Démarcheur indélicat

Publié le : 23/08/2012 

Sollicitée pour des travaux au domicile d’une vieille dame, l’entreprise s’est montrée peu respectueuse des droits des consommateurs.

 

Confrontée à des problèmes d’évacuation des eaux usées dans son logement dont elle est locataire, Roselyne C., de Saint-­Raphaël (83), cherche dans les Pages jaunes une entreprise pour la dépanner rapidement. Elle en trouve une à Grasse qui lui indique qu’un ­technicien viendra le lendemain ­matin. Sur place, celui-ci établit un devis de 1 779 €, se fait régler 600 € par carte bancaire et demande un chèque de 1 179 €. Roselyne C. ­prévient sa fille qui, compte tenu du montant demandé et sans l’accord du propriétaire, téléphone à la société pour opposer un refus à la réalisation des travaux. La carte bancaire est quand même débitée et le chèque non retourné. La fille de Mme C. adresse immédiatement un courrier recommandé avec AR pour annuler la commande. Sans réponse, elle contacte l’UFC-Que Choisir du Var-Est, qui écrit à l’entreprise pour lui ­rappeler les droits du consommateur. Le contrat détaillant les travaux à réaliser chez Roselyne C. aurait dû comprendre un formulaire détachable de rétractation du client dans les 7 jours (art. L. 121-23 du code de la consommation).

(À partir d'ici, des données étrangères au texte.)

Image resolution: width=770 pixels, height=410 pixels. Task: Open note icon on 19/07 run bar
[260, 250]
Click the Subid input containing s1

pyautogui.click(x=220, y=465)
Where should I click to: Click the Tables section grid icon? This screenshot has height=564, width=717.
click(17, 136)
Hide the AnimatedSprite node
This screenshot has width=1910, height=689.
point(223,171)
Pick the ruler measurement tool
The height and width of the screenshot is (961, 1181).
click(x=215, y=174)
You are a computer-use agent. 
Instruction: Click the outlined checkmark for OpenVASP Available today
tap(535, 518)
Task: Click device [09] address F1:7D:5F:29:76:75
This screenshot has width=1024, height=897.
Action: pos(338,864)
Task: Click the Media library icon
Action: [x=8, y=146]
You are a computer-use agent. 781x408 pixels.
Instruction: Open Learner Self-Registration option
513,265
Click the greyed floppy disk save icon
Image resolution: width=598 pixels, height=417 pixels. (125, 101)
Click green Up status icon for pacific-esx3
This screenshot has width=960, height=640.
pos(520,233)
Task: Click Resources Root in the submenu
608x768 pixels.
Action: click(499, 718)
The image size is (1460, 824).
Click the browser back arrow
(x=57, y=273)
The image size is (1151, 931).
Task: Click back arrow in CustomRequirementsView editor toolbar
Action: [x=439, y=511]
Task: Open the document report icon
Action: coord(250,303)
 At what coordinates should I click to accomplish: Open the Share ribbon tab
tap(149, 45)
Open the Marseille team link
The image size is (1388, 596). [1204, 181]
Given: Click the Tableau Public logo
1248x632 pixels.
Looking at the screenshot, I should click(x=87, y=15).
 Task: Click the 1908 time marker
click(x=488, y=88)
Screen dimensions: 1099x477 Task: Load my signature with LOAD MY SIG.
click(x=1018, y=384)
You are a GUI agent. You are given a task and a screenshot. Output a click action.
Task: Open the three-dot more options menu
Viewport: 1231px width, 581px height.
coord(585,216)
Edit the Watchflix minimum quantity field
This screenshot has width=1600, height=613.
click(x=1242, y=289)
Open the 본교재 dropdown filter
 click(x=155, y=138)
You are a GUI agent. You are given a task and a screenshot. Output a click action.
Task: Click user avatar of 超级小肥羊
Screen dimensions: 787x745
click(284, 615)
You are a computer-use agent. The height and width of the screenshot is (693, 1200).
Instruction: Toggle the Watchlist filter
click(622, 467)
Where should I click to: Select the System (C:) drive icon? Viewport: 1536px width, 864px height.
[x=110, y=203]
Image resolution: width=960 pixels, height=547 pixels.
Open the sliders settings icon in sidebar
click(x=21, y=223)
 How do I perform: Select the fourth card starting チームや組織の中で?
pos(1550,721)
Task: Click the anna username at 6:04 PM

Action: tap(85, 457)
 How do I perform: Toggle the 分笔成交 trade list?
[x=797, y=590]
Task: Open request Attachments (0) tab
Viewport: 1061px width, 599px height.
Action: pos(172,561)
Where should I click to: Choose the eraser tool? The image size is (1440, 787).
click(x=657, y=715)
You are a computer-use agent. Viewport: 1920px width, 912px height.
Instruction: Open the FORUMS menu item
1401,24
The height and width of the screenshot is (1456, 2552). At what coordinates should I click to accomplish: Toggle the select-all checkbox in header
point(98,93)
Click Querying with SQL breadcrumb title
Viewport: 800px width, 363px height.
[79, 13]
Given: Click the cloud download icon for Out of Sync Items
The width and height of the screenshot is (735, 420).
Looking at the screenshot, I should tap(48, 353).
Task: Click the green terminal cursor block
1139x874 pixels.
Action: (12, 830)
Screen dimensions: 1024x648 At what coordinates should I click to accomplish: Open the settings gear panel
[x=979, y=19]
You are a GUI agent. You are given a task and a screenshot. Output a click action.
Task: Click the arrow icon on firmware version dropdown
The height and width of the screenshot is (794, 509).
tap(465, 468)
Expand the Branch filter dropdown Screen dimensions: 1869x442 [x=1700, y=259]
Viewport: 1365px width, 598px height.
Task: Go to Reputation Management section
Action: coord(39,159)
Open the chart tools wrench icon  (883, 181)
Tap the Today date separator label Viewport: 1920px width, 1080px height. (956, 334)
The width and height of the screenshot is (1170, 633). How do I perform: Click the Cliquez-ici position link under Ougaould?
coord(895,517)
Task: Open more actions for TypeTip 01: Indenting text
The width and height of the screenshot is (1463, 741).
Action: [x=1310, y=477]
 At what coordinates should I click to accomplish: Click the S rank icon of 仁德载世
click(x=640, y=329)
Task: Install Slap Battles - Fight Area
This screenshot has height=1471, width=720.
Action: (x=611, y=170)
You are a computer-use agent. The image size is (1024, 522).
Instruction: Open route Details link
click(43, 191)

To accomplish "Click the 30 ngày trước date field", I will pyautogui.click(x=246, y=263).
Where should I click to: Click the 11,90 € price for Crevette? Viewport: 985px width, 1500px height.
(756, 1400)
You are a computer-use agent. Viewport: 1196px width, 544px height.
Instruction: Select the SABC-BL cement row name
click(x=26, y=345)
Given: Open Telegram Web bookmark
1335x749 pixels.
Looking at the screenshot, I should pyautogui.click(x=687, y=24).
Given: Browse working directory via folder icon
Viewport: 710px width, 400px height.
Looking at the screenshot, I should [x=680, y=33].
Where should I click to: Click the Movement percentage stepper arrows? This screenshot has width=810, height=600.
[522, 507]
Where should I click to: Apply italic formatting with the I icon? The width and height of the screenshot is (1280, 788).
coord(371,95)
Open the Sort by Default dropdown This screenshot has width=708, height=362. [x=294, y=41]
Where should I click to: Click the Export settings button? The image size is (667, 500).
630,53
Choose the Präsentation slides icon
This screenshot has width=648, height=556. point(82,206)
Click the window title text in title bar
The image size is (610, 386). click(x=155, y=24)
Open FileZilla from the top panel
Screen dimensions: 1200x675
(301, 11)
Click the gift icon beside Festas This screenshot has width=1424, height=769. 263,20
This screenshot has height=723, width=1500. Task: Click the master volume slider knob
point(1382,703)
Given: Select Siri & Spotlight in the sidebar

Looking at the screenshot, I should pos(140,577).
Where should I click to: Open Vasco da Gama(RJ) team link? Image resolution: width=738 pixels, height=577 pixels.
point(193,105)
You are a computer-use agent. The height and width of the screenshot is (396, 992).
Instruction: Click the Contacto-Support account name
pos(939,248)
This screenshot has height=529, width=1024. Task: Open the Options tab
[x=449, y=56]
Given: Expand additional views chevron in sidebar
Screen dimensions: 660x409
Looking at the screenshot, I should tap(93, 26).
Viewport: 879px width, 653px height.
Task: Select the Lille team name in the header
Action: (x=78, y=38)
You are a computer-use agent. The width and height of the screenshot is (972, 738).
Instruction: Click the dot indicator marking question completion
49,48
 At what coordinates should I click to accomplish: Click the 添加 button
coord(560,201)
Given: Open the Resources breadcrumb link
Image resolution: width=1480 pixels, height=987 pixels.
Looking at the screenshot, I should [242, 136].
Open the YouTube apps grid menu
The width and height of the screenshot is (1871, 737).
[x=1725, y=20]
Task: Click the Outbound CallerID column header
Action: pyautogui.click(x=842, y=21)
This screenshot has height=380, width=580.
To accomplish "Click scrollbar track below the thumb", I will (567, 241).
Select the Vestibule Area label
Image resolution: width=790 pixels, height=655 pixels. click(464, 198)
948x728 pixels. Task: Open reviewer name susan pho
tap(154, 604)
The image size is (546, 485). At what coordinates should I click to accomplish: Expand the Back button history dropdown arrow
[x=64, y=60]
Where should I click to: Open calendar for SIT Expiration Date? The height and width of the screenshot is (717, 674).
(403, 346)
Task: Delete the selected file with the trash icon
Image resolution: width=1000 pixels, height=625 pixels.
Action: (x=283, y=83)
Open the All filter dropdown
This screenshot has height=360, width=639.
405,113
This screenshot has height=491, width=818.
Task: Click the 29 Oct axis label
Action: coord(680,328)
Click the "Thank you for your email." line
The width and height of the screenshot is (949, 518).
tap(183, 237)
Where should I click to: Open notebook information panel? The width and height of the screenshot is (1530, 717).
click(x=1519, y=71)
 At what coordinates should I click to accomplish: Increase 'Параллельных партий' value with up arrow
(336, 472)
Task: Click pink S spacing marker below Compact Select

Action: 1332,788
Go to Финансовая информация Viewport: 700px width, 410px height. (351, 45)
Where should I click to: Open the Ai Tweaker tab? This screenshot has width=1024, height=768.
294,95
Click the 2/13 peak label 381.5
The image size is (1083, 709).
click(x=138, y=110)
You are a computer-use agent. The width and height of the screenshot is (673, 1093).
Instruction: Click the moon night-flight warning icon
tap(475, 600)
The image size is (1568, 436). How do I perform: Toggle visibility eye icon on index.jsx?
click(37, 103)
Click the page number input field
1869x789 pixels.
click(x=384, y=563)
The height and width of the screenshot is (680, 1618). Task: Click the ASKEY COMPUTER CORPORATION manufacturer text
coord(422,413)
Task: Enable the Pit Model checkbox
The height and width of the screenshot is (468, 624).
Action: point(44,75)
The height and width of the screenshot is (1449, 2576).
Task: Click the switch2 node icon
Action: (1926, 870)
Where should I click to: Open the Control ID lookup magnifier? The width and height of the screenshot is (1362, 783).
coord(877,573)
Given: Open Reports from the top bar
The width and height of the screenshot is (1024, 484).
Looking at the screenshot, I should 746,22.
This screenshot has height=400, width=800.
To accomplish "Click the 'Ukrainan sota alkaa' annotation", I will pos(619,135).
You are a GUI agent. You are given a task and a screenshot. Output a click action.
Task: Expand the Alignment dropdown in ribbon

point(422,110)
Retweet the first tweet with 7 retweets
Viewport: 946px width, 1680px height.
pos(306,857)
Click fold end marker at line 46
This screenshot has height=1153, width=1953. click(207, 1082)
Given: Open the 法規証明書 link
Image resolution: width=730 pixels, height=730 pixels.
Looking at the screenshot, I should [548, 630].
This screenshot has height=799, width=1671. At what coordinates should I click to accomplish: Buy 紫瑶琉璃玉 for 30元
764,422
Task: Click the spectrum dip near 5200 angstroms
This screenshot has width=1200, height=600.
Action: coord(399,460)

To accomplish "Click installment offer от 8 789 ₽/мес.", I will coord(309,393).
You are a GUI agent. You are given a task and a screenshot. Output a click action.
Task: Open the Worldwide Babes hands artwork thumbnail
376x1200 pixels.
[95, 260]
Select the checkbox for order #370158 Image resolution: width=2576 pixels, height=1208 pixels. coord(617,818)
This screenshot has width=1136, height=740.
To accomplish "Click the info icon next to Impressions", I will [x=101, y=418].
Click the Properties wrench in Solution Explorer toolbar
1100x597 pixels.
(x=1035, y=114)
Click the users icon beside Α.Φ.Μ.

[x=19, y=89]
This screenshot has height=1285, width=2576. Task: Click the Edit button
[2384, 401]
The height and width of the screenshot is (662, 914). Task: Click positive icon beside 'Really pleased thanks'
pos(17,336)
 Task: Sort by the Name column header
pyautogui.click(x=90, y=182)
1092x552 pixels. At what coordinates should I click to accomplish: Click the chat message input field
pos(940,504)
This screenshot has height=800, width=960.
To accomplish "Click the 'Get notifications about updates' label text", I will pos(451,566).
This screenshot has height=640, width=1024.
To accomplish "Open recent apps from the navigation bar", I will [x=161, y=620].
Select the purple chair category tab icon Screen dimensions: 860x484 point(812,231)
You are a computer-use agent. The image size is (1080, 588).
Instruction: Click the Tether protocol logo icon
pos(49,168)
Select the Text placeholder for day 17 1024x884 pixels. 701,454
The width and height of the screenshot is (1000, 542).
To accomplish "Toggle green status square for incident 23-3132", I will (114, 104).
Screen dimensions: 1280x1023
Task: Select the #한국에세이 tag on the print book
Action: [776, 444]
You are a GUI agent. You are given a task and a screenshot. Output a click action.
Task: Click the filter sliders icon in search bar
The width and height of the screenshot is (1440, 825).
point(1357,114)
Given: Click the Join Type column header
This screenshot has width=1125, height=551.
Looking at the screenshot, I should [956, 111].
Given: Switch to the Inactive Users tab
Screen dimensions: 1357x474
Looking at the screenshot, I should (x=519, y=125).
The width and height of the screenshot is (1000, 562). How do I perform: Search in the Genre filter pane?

Et, avant l’expiration de ce délai, l’entreprise ne pouvait ­exiger de la cliente le paiement de tout ou partie du montant de la prestation (art. L. 121-25). La société accepte de rendre le chèque de 1 179 € mais dit garder le règlement par carte bancaire. L’UFC-QC du Var-Est saisit la direction départementale de la protection de la population (ex-services de la répression des fraudes) pour signaler de tels agissements avec un dépôt de plainte de Roselyne C. Le professionnel lui a tout de suite ­envoyé un chèque de 600 €.